WordPress 2.6 brings a lot of accessibility improvements!

I just upgraded this blog to WordPress 2.6.

This version brings with it a number of accessibility enhancements.

One thing you might have noticed already is that there is now a default language set. Default English blogs should now always cause screen readers that support language switching to use the English variant of their default speech synthesizer.

Also new: Whereever possible, there are now labels properly associated with the corresponding form controls. This means that now also screen readers that do not do their own HTML processing should pick up the labels fine.

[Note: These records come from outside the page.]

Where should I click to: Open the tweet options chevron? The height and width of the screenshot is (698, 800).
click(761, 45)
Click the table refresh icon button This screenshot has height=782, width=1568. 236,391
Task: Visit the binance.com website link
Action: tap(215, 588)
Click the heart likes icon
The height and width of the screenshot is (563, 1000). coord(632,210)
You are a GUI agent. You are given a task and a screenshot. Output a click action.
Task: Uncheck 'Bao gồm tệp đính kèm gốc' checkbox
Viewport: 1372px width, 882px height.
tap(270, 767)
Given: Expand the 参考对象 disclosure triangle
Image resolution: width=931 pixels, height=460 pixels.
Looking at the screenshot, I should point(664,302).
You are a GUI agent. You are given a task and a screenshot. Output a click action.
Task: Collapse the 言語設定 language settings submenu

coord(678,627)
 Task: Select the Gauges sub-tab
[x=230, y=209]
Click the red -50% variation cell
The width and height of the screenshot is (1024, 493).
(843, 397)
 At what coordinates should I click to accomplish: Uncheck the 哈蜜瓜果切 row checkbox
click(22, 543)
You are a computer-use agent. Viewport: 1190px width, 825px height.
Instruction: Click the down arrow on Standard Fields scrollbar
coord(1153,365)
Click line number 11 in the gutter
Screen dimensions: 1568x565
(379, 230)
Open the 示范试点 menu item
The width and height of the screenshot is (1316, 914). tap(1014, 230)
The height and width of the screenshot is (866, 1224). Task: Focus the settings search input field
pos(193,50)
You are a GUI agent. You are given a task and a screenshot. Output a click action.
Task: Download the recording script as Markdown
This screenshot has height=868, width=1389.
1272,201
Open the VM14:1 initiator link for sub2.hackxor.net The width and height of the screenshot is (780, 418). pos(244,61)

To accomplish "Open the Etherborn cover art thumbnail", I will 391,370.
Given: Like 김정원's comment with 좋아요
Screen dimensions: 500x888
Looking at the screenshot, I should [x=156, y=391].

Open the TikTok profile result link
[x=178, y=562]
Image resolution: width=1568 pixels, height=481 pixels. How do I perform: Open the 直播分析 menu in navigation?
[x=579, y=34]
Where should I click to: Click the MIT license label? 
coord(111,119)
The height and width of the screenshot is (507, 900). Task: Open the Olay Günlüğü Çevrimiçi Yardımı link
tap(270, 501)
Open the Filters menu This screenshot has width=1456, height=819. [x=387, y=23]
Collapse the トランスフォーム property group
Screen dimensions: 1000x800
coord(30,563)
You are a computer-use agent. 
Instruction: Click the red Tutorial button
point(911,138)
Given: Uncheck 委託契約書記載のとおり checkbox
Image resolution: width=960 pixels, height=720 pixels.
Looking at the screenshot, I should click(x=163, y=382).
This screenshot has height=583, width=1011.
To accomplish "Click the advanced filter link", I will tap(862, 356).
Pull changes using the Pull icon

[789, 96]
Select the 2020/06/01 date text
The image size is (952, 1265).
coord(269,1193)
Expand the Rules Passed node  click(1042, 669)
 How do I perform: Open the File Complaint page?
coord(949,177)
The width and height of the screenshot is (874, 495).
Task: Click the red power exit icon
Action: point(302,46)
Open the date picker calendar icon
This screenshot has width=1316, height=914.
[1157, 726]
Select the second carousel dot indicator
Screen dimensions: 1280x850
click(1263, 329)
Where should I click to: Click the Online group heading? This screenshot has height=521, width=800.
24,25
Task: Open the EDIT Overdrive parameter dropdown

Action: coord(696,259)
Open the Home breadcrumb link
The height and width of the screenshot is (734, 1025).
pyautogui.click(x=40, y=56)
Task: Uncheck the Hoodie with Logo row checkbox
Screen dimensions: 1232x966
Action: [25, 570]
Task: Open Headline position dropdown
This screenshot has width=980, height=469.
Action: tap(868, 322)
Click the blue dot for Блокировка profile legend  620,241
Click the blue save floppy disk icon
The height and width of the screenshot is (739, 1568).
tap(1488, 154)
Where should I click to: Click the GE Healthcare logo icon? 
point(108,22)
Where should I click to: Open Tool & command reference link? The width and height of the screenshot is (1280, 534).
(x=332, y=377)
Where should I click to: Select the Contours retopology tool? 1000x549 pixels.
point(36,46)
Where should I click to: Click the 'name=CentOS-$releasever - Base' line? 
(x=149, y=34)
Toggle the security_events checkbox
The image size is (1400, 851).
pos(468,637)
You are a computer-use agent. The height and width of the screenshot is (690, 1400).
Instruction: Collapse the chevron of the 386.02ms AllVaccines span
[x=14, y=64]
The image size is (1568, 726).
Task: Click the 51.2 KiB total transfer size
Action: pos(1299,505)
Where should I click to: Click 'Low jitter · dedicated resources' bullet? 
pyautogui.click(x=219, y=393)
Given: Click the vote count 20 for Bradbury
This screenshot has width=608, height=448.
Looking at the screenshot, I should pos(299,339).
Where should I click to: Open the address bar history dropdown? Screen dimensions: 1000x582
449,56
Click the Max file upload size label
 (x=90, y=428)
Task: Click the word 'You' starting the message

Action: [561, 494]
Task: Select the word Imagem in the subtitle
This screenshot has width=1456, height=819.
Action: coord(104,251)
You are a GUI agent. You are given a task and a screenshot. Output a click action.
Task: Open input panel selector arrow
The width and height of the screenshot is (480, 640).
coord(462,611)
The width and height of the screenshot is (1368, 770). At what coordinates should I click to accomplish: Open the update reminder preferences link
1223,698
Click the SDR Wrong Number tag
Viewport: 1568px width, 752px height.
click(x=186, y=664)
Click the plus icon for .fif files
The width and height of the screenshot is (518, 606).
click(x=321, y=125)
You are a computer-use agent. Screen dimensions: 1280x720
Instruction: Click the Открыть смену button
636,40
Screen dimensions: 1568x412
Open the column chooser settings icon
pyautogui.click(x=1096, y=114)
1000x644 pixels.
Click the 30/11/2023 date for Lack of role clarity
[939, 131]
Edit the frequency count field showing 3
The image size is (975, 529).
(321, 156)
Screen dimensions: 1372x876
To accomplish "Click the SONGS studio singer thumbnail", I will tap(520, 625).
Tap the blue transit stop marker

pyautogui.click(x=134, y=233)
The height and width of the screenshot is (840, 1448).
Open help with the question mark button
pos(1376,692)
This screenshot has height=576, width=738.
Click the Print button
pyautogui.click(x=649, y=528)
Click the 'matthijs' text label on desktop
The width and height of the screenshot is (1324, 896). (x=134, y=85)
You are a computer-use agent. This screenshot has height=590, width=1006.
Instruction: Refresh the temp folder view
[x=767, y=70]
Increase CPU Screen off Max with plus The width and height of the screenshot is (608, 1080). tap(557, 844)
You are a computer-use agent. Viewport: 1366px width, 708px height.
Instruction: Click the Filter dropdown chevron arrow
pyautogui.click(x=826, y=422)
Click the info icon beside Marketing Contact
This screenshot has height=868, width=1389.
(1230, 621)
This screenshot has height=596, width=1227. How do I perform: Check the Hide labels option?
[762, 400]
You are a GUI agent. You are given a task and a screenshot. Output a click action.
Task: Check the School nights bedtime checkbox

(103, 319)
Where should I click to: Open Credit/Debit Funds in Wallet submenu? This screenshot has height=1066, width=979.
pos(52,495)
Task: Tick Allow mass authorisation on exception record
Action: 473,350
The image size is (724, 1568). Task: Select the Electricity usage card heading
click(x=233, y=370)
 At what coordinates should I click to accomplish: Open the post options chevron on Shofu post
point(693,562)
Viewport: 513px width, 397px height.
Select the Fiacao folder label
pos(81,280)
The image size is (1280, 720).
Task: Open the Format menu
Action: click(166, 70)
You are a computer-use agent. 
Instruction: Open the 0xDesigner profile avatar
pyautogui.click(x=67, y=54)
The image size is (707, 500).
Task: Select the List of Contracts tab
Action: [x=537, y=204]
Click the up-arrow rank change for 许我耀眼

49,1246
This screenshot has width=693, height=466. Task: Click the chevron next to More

One more addition that the WordPress team has embraced is the inclusion of some WAI-ARIA markup. Whenever you comment on my blog now, and soon hopefully many others, and you use a compatible browser such as Firefox 3, and a compatible screen reader such as NVDA or Orca, you’ll hear that the text fields also textually marked as “required” in their labels, now are announced as “required” fields. The WordPress default theme now uses aria-required to denote such fields as required, giving even more accessibility to WordPress!

I’d like to thank the WordPress community to embrace ARIA! It is really amazing that ARIA is now finding its way into such a widespread mainstream piece of software!

14 thoughts on “WordPress 2.6 brings a lot of accessibility improvements!

  1. Hi Ansgar,

    Yes, the fact that aria-induced pages currently do not validate in XHTML is a known issue, and documented at:
    But if a page validates except for the aria-required attribute, that should still be OK. The WordPress team consciously made the decision to be in the lead here and provide ARIA support even though this will currently not validate on those attributes.


  2. Marco, I am perfectly with you. However there are quite a lot of people out there who do not know about this cutting-edge-technology and thus they will only see one thing for sure: The page is not valid. Which then leads to the conclusion that it can not be accessible, because of priority two which says: “3.2 Create documents that validate to published formal grammars.”


  3. First, getting new features is much more important than validating against a legacy validation target. ARIA adds markup, so ARIA can’t validate against a legacy validation target such as XHTML 1.0 (without retroactively changing what XHTML 1.0 is).

    One could define a new validation target like “XHTML 1.0 plus ARIA” or “HTML 4.01 plus ARIA”. However, XHTML 1.0 and HTML 4.01 themselves are being replaced by HTML5 and the expectation is that ARIA will be included in HTML5 as ARIA matures, so I’ve opted to prototype an “HTML5 plus ARIA” validation target instead in Validator.nu. (Please note that the prototype is based on an older draft of ARIA and takes some liberties with it. The liberties taken or the way HTML5 and ARIA are integrated in the prototype aren’t endorsed by any spec at this time.)

    Also, the normative validation formalism for XHTML 1.0 is DTDs. DTDs are woefully inadequate to capture the kind of interdependencies ARIA places on attributes. While it would be feasible to punch holes in a DTD to let ARIA through, DTDs don’t work for detailed ARIA validation. HTML5 validation requires more advanced technology than DTDs to begin with, which also makes it more natural to prototype ARIA validation in the context of an HTML5 validator.


  4. great post. i came to know about wordpress a lot. i have been using only the services of blogger. this is way too good.. gr8 post. was very informative


  5. As it’s the only thing on my page not validating, I can live with one error if it improves accesibility.

    WordPress should be applauded for trying to push it’s implementation, so good for them I say.